* DATA *
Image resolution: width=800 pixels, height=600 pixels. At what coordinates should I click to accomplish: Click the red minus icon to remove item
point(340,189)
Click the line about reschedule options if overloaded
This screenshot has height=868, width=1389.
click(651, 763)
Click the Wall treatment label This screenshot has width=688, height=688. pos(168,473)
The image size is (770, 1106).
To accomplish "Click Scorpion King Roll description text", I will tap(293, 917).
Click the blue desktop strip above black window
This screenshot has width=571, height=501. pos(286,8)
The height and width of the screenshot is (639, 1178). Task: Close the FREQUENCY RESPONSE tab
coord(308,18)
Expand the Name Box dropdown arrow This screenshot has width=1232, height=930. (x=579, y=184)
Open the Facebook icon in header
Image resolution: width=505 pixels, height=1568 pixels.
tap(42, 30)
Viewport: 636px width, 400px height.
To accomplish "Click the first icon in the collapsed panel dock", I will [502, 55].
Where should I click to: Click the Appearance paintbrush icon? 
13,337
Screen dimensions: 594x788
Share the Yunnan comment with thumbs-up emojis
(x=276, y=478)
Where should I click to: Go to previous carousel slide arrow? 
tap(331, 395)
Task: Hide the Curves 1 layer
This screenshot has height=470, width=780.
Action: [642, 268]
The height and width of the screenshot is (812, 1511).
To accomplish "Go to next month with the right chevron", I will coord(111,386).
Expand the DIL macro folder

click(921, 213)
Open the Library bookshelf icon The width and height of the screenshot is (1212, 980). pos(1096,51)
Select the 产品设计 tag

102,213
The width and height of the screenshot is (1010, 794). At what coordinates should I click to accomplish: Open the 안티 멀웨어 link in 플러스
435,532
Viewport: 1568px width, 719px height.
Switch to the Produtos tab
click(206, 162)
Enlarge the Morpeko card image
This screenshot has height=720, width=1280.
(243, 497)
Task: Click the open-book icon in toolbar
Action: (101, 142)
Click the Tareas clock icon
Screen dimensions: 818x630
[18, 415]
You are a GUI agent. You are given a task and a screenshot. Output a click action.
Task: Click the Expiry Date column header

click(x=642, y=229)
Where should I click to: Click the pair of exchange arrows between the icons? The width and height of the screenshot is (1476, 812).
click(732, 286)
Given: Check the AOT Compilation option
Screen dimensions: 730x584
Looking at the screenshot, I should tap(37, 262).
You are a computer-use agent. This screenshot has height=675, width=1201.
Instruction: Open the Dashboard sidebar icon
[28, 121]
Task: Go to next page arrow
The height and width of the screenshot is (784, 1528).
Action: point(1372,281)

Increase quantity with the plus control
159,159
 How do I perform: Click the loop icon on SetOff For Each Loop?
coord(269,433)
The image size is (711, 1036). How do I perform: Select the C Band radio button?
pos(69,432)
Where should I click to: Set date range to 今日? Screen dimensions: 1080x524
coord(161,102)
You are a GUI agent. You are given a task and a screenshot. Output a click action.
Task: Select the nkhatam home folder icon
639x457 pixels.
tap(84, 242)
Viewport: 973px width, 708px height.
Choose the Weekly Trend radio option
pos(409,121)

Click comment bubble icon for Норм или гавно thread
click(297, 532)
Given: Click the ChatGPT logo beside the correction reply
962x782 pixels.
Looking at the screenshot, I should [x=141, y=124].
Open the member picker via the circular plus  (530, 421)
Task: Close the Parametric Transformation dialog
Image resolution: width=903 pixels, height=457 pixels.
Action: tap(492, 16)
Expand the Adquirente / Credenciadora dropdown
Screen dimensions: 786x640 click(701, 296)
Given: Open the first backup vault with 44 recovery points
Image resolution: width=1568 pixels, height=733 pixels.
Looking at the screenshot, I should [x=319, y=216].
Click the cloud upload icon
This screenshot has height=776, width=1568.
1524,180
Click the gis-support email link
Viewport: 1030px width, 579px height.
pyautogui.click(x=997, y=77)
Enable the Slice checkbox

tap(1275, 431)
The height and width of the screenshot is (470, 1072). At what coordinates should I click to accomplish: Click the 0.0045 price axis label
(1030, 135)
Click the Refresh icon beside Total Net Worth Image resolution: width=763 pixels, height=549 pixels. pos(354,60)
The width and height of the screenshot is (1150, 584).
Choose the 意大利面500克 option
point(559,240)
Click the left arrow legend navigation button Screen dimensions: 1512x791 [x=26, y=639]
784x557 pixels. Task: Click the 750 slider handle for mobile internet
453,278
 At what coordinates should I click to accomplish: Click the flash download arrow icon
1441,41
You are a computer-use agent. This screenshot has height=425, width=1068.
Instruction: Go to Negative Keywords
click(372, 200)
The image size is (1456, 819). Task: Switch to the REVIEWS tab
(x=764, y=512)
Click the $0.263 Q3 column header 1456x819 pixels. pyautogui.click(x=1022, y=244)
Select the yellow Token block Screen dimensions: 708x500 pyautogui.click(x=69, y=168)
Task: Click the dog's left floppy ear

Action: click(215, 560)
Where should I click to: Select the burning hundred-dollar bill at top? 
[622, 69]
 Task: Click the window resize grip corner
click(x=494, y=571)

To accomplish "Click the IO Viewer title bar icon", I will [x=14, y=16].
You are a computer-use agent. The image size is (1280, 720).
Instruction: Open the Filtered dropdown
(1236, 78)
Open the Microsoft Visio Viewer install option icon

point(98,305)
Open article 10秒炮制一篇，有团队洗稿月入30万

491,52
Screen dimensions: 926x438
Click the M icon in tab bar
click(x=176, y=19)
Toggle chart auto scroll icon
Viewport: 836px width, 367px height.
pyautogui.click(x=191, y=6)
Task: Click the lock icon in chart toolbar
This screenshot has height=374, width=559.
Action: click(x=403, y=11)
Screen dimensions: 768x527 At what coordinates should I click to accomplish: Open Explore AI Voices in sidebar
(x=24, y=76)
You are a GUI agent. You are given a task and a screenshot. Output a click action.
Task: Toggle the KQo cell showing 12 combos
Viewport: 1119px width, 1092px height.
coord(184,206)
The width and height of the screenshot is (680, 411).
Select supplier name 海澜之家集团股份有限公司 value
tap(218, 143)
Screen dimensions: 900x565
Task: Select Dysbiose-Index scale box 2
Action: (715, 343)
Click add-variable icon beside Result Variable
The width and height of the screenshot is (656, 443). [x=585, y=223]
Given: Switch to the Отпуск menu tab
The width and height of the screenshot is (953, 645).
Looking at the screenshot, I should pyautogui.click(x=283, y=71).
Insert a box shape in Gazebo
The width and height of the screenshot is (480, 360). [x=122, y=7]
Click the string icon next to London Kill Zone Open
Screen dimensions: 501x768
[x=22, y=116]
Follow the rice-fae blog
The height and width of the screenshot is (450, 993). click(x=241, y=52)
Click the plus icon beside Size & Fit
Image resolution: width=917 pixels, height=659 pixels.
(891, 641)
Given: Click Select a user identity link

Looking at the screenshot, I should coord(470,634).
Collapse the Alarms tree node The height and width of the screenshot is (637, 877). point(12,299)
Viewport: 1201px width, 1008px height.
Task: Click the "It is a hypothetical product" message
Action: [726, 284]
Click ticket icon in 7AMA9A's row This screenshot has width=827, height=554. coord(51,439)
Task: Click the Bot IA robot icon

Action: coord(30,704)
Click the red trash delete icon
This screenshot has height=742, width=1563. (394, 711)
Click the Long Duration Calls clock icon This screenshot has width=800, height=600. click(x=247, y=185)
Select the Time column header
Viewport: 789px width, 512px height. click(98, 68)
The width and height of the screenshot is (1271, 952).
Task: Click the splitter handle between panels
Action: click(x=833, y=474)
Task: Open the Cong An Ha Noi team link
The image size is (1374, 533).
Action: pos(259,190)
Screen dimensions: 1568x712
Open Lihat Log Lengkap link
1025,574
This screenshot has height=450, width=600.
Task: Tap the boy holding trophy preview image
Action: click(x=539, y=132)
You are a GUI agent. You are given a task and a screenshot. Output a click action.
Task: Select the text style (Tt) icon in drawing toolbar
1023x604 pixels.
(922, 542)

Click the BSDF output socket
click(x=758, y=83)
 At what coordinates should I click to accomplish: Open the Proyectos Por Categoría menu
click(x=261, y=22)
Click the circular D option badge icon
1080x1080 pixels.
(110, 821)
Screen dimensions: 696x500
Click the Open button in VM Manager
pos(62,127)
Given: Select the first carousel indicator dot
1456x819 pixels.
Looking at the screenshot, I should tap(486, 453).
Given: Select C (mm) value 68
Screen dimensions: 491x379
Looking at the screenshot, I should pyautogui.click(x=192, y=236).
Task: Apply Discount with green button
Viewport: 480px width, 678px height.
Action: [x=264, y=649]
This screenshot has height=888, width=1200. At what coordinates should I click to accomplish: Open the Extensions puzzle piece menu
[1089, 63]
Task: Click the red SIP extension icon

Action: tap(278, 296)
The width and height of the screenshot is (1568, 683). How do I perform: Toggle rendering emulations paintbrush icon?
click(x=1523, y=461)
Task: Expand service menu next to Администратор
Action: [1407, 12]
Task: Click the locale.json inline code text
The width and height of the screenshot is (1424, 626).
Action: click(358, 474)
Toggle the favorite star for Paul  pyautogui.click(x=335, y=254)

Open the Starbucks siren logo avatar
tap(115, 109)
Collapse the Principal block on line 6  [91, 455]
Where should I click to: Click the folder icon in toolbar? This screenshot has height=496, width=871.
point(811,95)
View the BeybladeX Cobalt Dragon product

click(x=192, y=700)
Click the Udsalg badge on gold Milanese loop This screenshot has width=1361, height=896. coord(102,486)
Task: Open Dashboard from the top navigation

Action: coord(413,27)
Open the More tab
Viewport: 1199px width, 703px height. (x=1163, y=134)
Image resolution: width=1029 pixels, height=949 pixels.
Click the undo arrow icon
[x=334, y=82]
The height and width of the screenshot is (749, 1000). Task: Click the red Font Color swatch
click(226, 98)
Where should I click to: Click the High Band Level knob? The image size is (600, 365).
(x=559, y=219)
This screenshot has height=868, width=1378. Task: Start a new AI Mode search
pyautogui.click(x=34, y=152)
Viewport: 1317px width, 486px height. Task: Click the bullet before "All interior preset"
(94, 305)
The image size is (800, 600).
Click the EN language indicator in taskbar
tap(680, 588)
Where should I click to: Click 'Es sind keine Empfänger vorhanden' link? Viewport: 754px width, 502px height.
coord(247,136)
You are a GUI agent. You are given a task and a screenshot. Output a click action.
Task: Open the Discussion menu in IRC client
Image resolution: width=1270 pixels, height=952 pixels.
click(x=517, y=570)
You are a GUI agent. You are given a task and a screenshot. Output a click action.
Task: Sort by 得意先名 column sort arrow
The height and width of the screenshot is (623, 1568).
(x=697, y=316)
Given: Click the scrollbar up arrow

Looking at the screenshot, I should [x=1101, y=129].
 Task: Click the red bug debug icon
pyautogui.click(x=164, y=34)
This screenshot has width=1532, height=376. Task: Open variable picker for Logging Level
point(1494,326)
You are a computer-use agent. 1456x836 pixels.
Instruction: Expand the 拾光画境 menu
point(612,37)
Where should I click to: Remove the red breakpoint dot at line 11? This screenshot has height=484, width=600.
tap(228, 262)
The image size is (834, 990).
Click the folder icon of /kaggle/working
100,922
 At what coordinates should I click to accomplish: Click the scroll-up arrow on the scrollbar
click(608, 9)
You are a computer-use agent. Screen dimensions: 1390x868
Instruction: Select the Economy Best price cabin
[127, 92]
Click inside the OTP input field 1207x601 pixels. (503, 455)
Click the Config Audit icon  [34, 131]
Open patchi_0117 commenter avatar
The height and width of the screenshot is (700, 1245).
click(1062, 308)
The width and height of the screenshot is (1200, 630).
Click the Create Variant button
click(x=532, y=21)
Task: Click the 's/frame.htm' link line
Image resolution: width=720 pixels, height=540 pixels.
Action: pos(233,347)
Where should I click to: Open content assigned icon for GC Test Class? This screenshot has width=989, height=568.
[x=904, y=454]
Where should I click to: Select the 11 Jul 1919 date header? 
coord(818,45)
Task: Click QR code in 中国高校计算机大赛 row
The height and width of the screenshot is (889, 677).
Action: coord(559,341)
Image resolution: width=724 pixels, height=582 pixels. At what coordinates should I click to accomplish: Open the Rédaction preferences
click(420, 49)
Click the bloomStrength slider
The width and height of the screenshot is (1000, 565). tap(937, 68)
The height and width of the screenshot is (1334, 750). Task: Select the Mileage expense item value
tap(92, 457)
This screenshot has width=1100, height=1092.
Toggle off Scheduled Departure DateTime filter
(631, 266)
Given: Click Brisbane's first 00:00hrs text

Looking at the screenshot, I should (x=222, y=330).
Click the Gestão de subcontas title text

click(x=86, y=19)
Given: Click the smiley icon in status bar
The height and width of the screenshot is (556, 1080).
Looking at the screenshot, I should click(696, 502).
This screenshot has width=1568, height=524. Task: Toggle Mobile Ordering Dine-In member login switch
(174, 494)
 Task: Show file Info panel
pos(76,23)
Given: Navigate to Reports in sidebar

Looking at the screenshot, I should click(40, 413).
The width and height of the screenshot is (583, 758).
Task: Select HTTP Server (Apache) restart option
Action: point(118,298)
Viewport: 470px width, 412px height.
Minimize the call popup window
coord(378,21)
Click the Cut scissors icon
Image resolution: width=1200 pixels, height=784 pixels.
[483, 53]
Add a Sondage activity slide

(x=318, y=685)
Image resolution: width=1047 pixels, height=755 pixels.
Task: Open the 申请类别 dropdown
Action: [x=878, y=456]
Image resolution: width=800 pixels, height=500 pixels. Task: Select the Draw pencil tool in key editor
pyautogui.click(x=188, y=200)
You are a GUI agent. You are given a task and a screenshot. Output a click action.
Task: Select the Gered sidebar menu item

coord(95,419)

* EXERCISE AIM *
The response should be the listing above, limited to the lines between the one holding "Where should I click to: Click 'Es" and the one holding "Click inside the", inclusive, reproduced exactly.

* FINAL ANSWER *
Where should I click to: Click 'Es sind keine Empfänger vorhanden' link? Viewport: 754px width, 502px height.
coord(247,136)
You are a GUI agent. You are given a task and a screenshot. Output a click action.
Task: Open the Discussion menu in IRC client
Image resolution: width=1270 pixels, height=952 pixels.
click(x=517, y=570)
You are a GUI agent. You are given a task and a screenshot. Output a click action.
Task: Sort by 得意先名 column sort arrow
The height and width of the screenshot is (623, 1568).
(x=697, y=316)
Given: Click the scrollbar up arrow

Looking at the screenshot, I should [x=1101, y=129].
 Task: Click the red bug debug icon
pyautogui.click(x=164, y=34)
This screenshot has width=1532, height=376. Task: Open variable picker for Logging Level
point(1494,326)
You are a computer-use agent. 1456x836 pixels.
Instruction: Expand the 拾光画境 menu
point(612,37)
Where should I click to: Remove the red breakpoint dot at line 11? This screenshot has height=484, width=600.
tap(228, 262)
The image size is (834, 990).
Click the folder icon of /kaggle/working
100,922
 At what coordinates should I click to accomplish: Click the scroll-up arrow on the scrollbar
click(608, 9)
You are a computer-use agent. Screen dimensions: 1390x868
Instruction: Select the Economy Best price cabin
[127, 92]
Click inside the OTP input field 1207x601 pixels. (503, 455)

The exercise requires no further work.